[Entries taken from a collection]
++++++

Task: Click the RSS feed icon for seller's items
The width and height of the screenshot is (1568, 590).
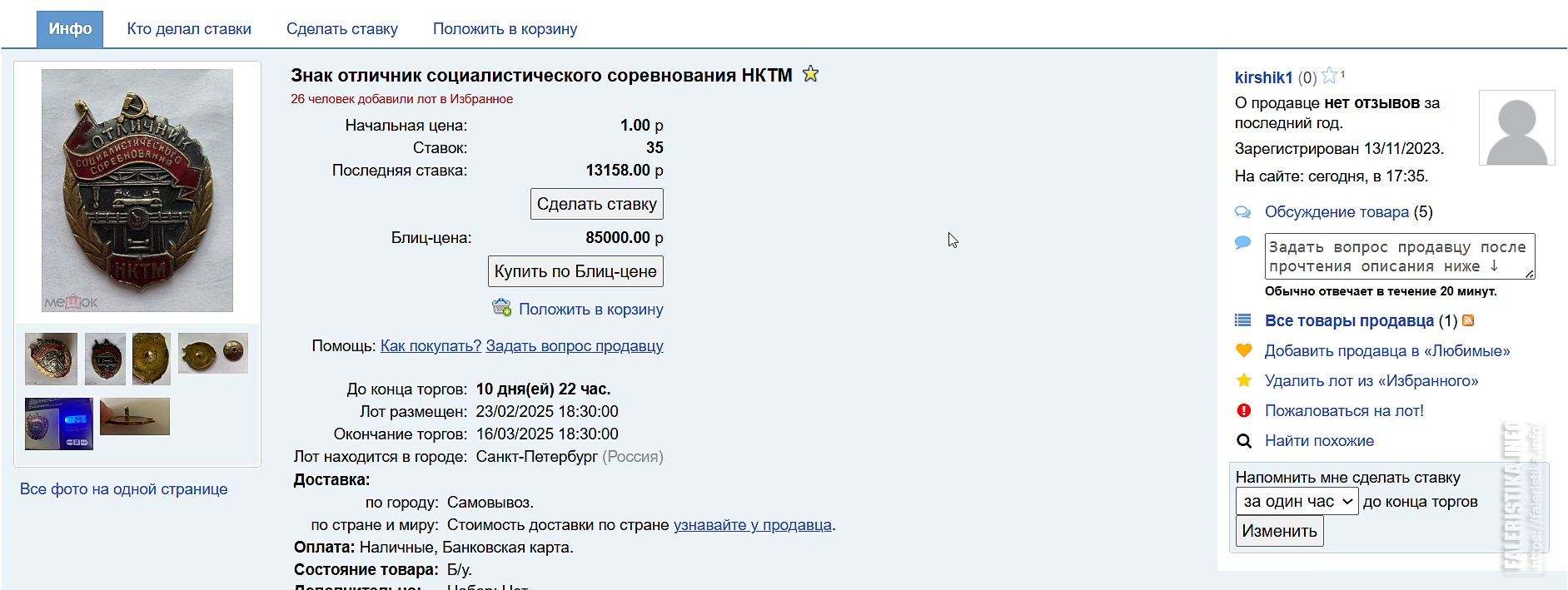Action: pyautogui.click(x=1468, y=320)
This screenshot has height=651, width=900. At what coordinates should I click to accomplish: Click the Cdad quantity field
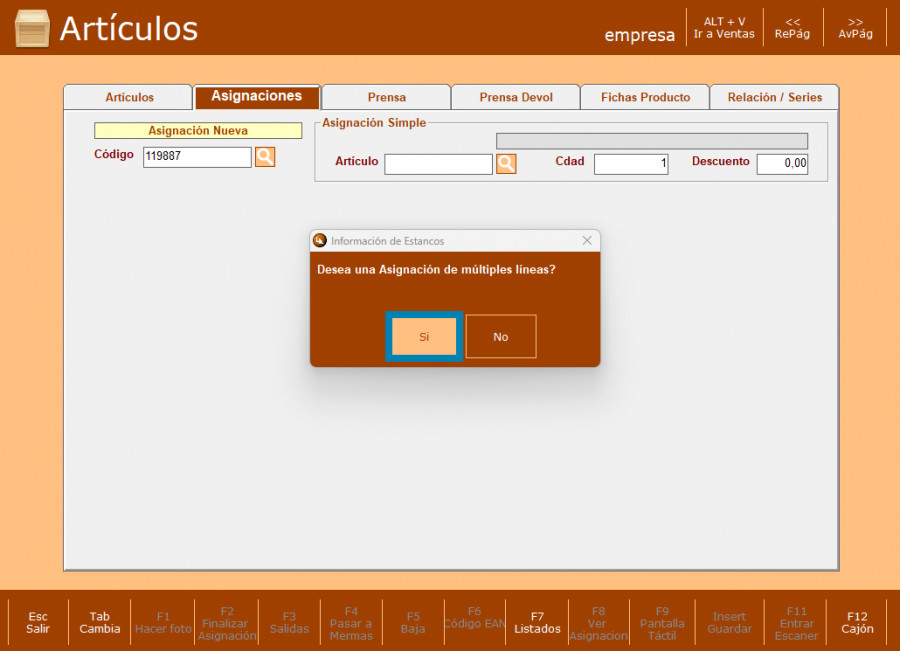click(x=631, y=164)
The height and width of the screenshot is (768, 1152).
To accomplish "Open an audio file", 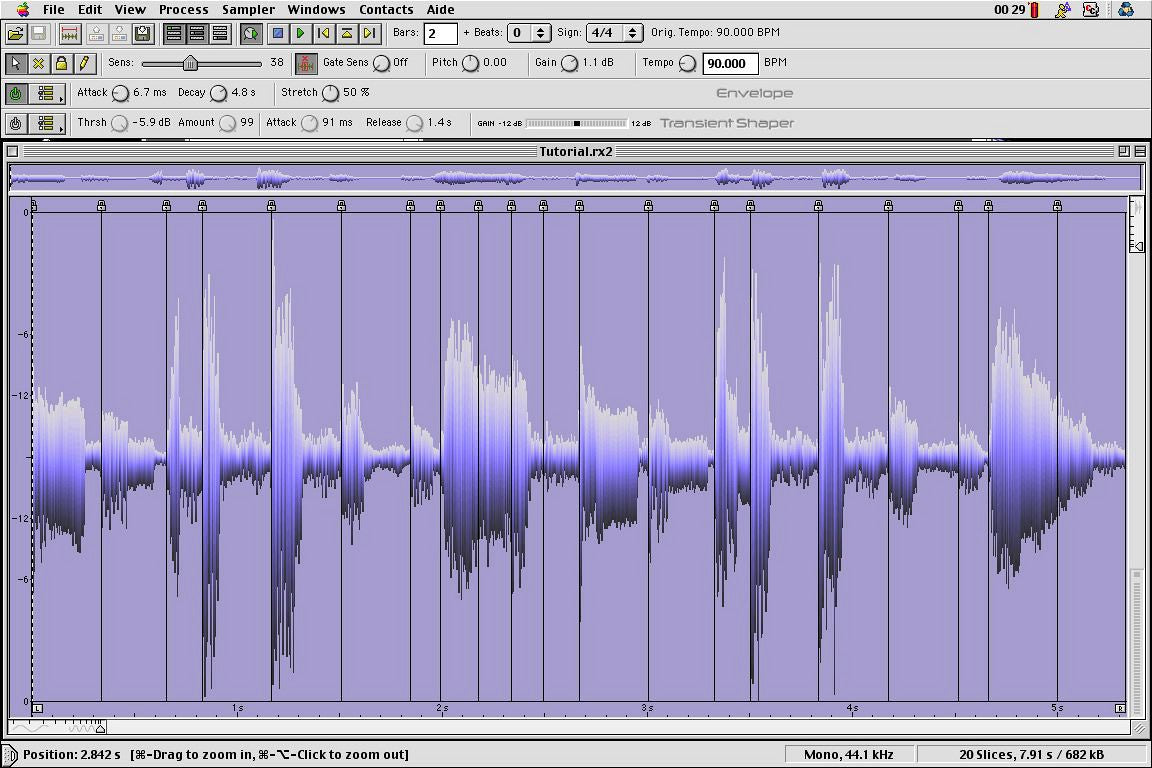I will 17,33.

++++++

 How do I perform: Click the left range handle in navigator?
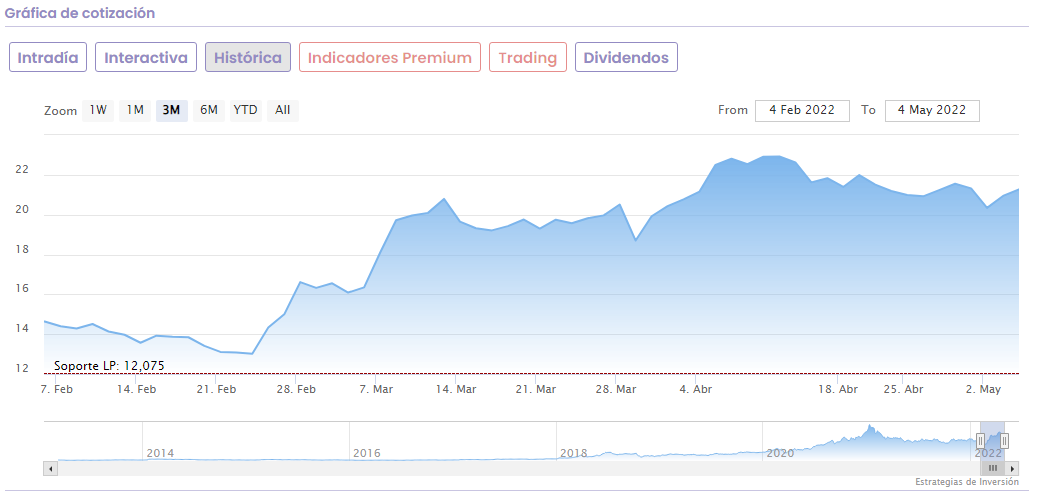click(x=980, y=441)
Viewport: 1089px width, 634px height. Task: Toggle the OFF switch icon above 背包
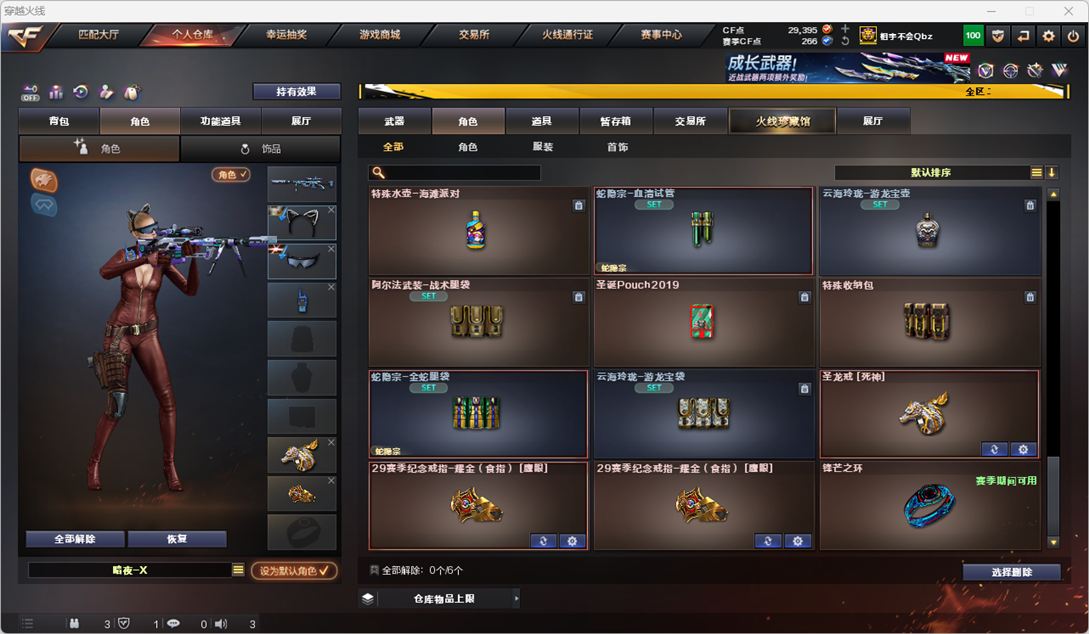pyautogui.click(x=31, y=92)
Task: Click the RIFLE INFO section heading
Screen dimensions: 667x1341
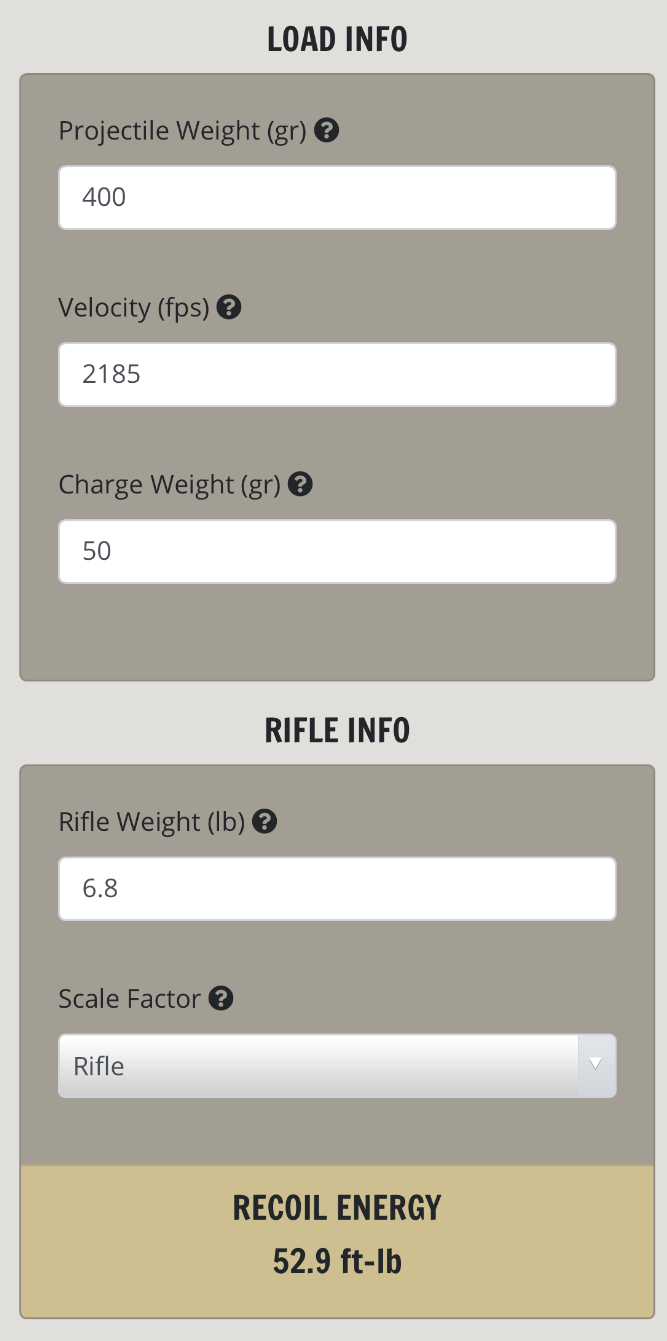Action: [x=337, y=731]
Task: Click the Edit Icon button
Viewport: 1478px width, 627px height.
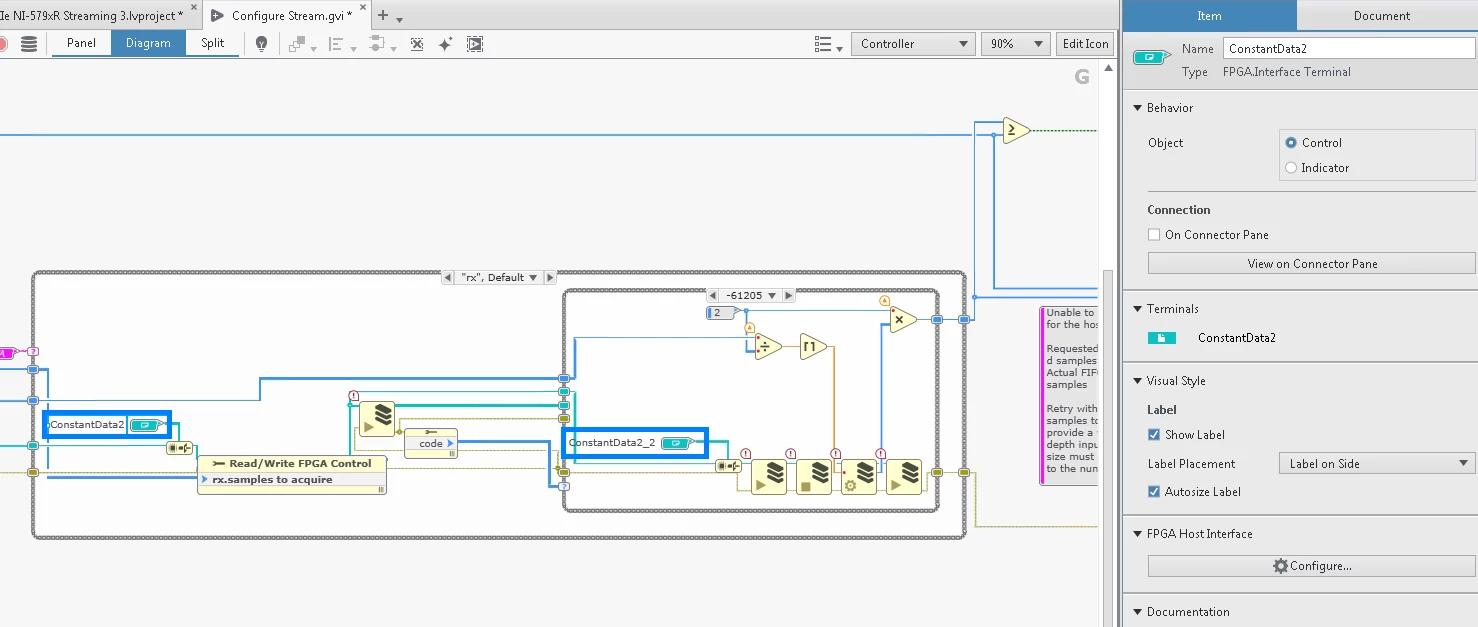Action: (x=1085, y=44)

++++++

TASK BRIEF: What should come back is an exact copy of the lines above from the line with "Task: Click the RSS" to the line with "The height and", both included, minus the pictures.

WORKED SOLUTION:
Task: Click the RSS feed icon for seller's items
The width and height of the screenshot is (1568, 590).
Action: pyautogui.click(x=1468, y=320)
This screenshot has height=651, width=900. At what coordinates should I click to accomplish: Click the Cdad quantity field
click(x=631, y=164)
The height and width of the screenshot is (768, 1152).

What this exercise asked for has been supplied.